Traditionally, the beverage of choice for a christening is champagne. However, in the case of M.F.D.S No. 15, which was built to serve the Milwaukee Harbor, event organizers decided to christen the vessel with the beverage that “made Milwaukee famous” — beer.
M.F.D.S No. 15 patrolled the port of Milwaukee for almost 45 years. She saw a lot of action that one might consider traditional marine firefighting. Industrial fires like the one at the Pioneer Waste Paper Company in 1930 were typical of her work. One of Milwaukee’s worst waterfront fires began at the Salt Dock and threatened much of that port, particularly after it spread to the Hilty Lumber Company.

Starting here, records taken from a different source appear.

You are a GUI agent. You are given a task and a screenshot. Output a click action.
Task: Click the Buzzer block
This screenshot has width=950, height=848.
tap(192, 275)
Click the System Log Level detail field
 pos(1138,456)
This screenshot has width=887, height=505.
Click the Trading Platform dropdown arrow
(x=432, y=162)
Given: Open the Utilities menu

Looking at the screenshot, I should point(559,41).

No. 15 labored for hours to help stop the spread of a fire that destroyed most of the lumber company, the Cutler- Hammer Plant and the coal docks. The Sheboygan Press noted that the fire tug made a “sensational dash through the flames” to perform its duties.
Milwaukee retired No. 15 in 1948. That same year, The Great Lakes Towing Company began a five-year rebuilding and repowering program for 25 of their tugs at a cost of $5,000,000. Part of this effort included the acquisition of the Milwaukee fireboat M.F.D. S. No. 15 and its refitting as a tug. In commercial shipping it is sometimes more cost effective to purchase an older hull and refit it rather than build completely from scratch.

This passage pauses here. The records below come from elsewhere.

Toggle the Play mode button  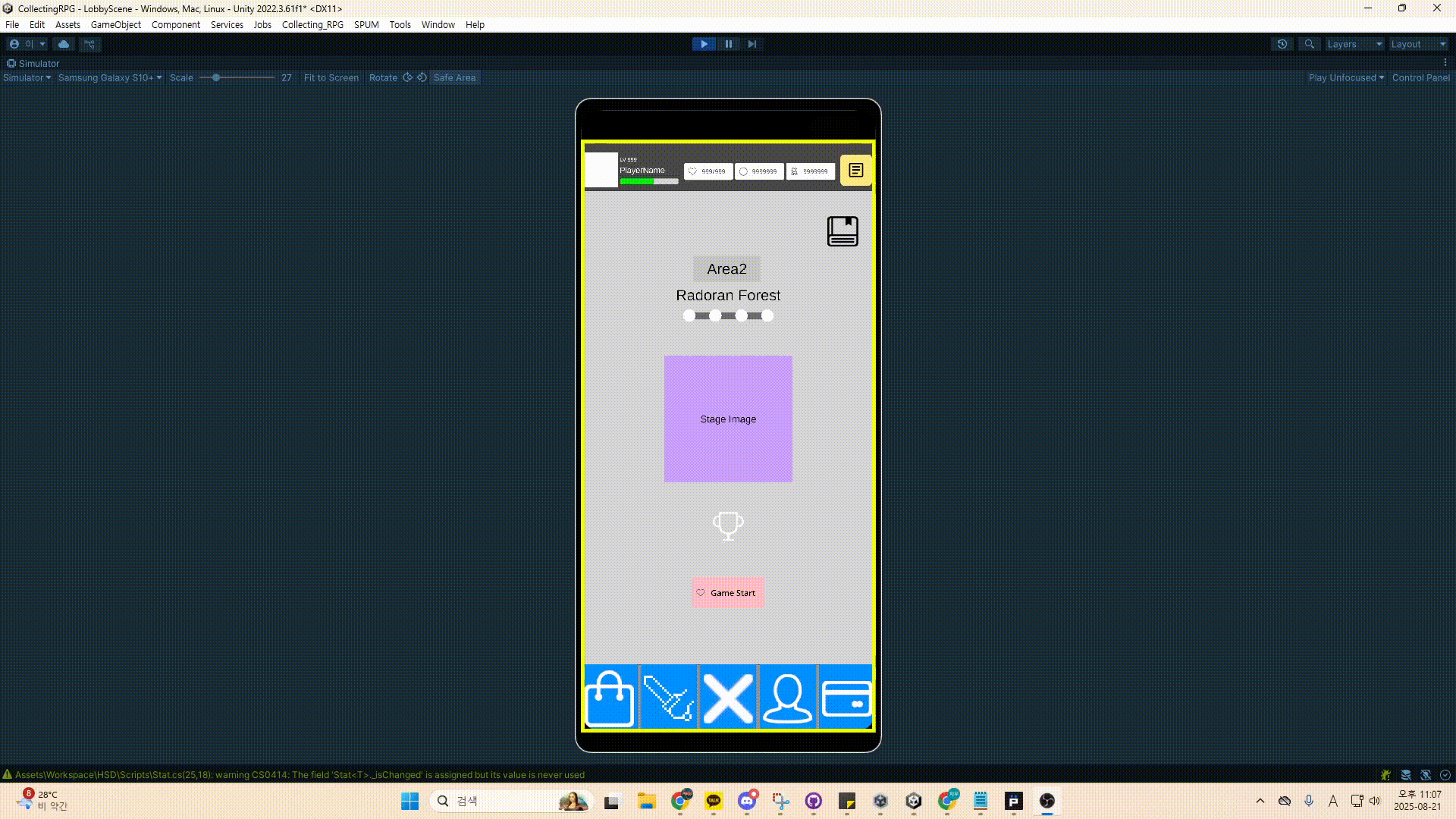704,44
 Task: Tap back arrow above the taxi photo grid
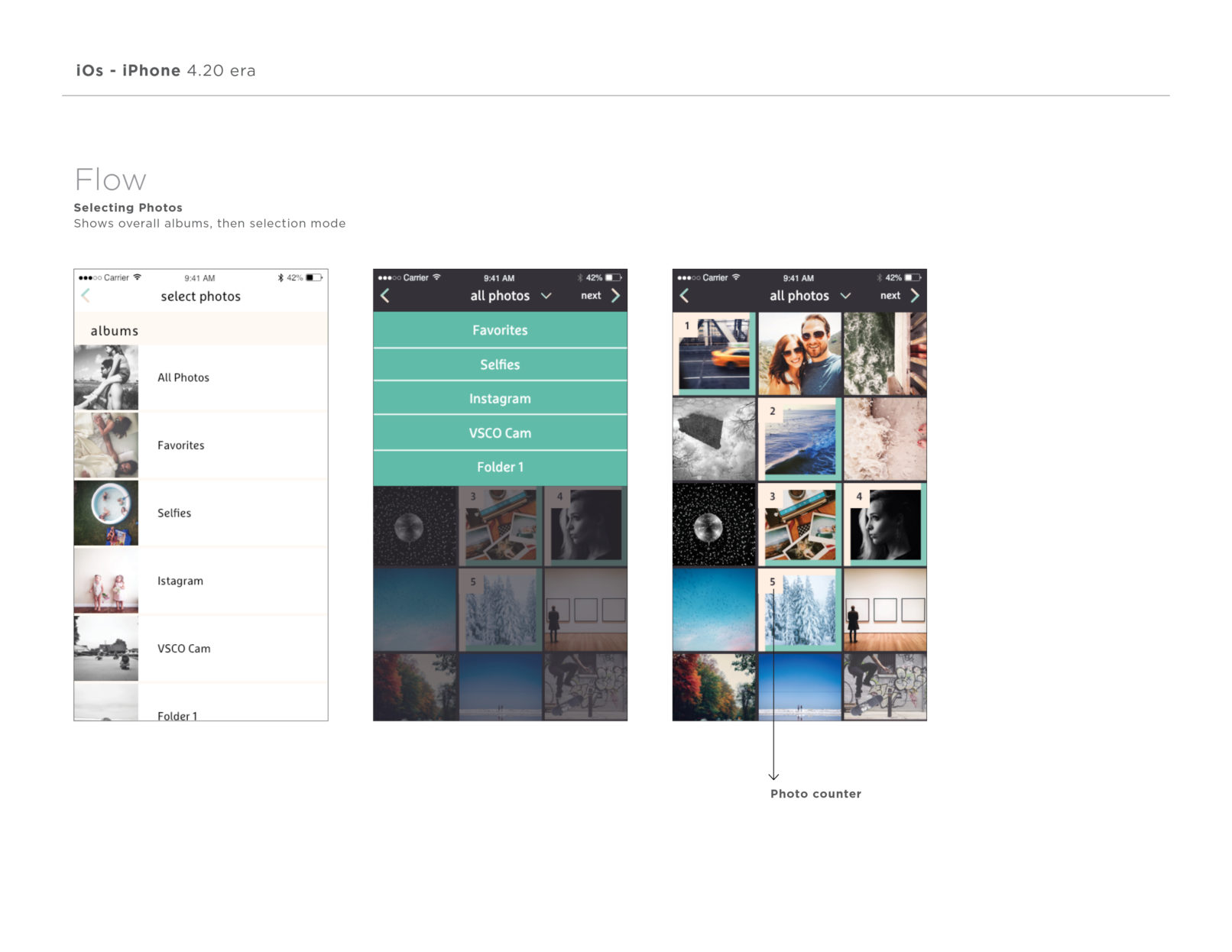point(685,296)
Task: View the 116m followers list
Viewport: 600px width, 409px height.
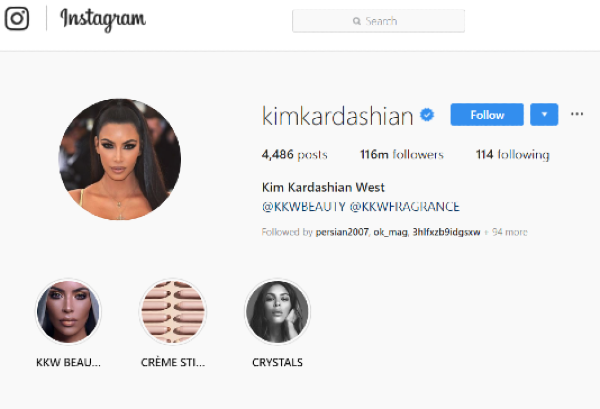Action: click(402, 155)
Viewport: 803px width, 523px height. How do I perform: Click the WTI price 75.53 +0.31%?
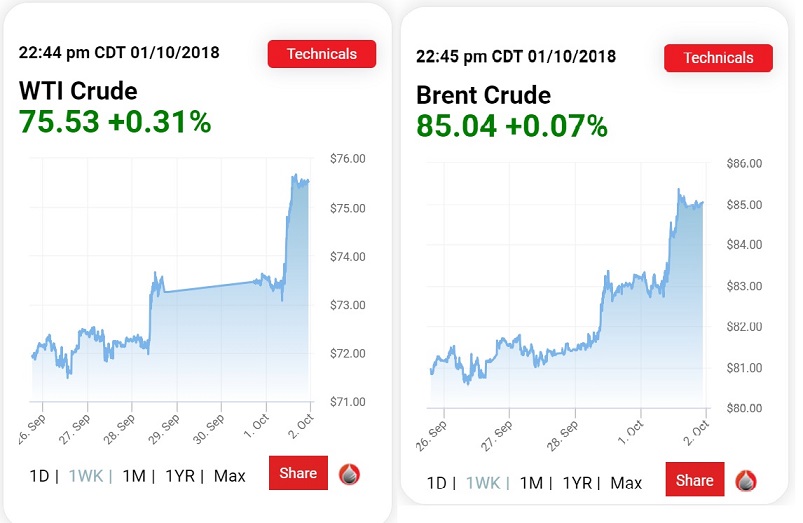click(x=115, y=122)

When The Great Lakes Towing Company completed the retrofitting of the old Milwaukee fireboat at its Cleveland yard, a new tug was born and named Laurence C. Turner, to honor the president of the company at the time. The Turner was state of the art.

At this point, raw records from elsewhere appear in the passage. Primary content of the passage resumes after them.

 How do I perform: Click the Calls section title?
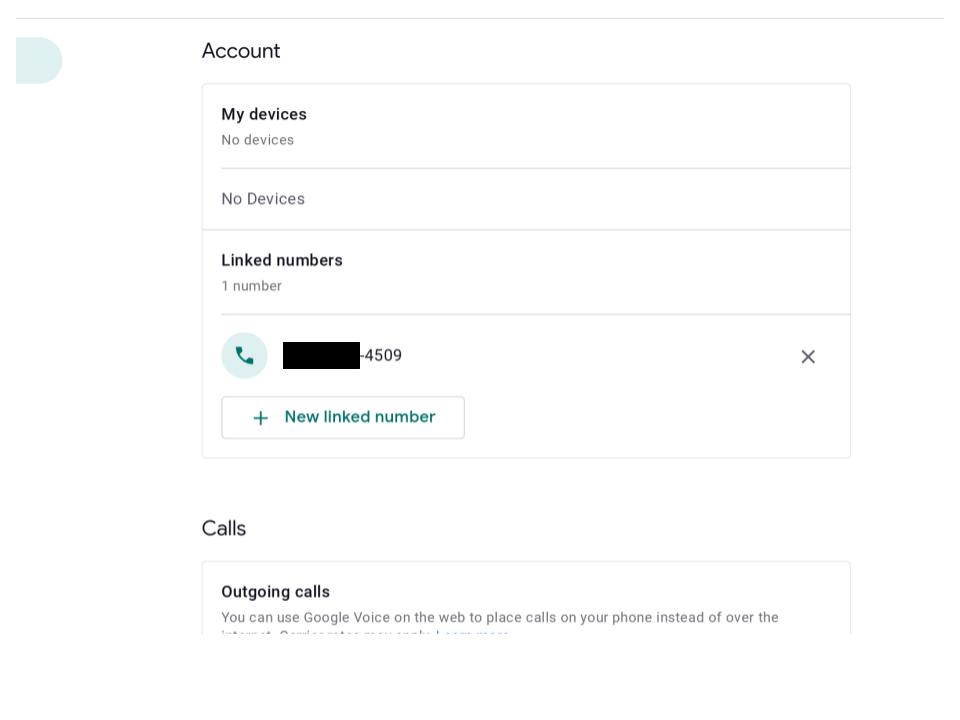pos(224,528)
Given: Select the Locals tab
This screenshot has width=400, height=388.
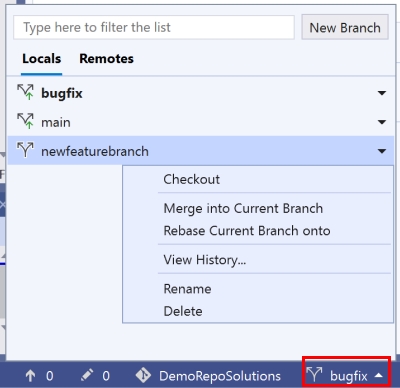Looking at the screenshot, I should (x=41, y=59).

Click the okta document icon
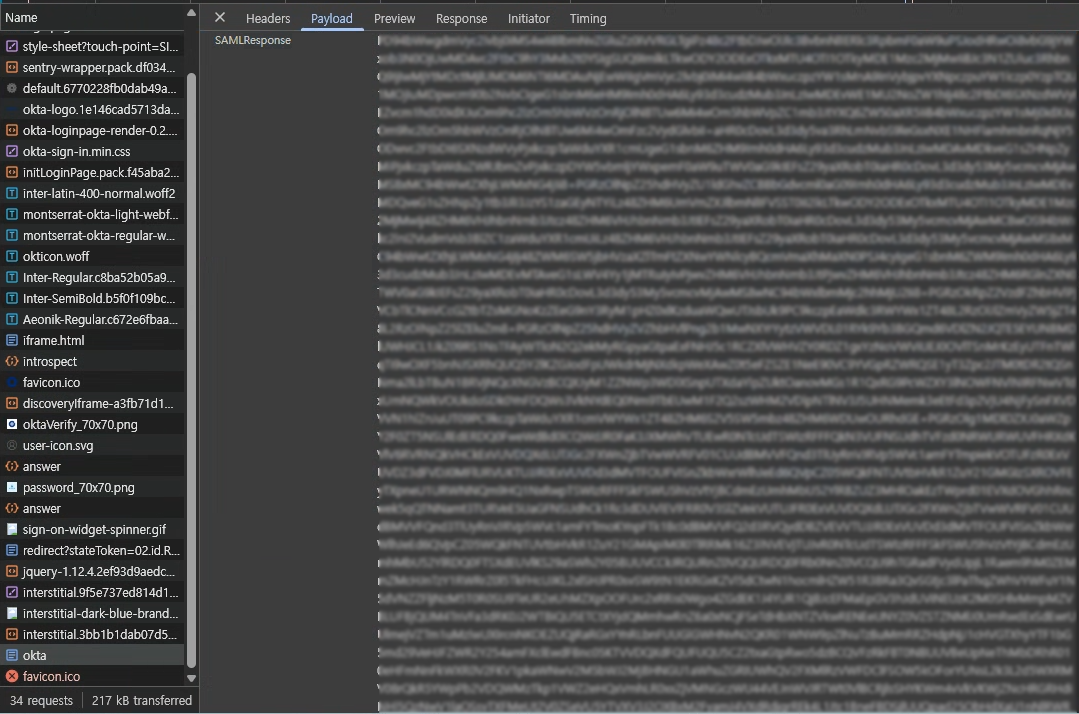pos(12,655)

In 1969, the Turner had one of the most interesting tows for any tugboat on the Great Lakes when it towed a United States Navy submarine. In 1969, Navy decided to decommission the USS Silversides in Chicago and bring the USS Runner onto the Lakes as its replacement as a training ship. In August of that year, the Laurence C. Turner towed the USS Runner through the Great Lakes to Chicago.
In 1973, The Great Lakes Towing Company renamed the Laurence C. Turner. Lake class tugs had been traditionally named after company officials. However, around this time, it was decided to have all company tugs with the same naming protocol. The Great Lakes Towing Company preferred either Great Lakes states, Great Lakes ports, or even the Great Lakes – they seemed more permanent and recognizable to customers and distinguished the Company’s tugs. The former Laurence C. Turner was rebranded Ohio, to honor the state where the company was headquartered.
One of the biggest events in the tug’s life as the Ohio occurred in 1977 when she was overhauled and updated. She received a new engine and clutch which dramatically improved the propulsion power of the vessel. New navigational and communication equipment replaced 1950s vintage equipment in the pilothouse. The Ohio’s retrofit was part of a fleet wide effort to up-grade its on-water assets.
During its life as a tug for The Great Lakes Towing Company, the Ohio made thousands of tows of freighters and barges. Each tow contributed to the economic development of the Great Lakes region and the North American continent.
In 2015, The Great Lakes Towing Company put the Ohio in layup when new Coast Guard regulations made the 112-year-old vessel obsolete. For the next three years, the Ohio sat in Cleveland in the shadow of the Cargill salt mine facilities. In this element, the Ohio suffered. In 2018, The Great Lakes Towing Company donated the tug to the National Museum of the Great Lakes to be restored as a museum ship. In the early morning of October 18, 2018 the tug Ohio was towed to the museum’s dock in front of the Col. James M. Schoonmaker Museum Ship.
The museum’s volunteers began restoring the tug in the fall of 2018, cleaning the interior and making repairs to the galley and pilothouse. Professionals handled repairs to the hull and decks as well as sandblasting and painting. On June 21, 2019, the Museum Tug Ohio was dedicated.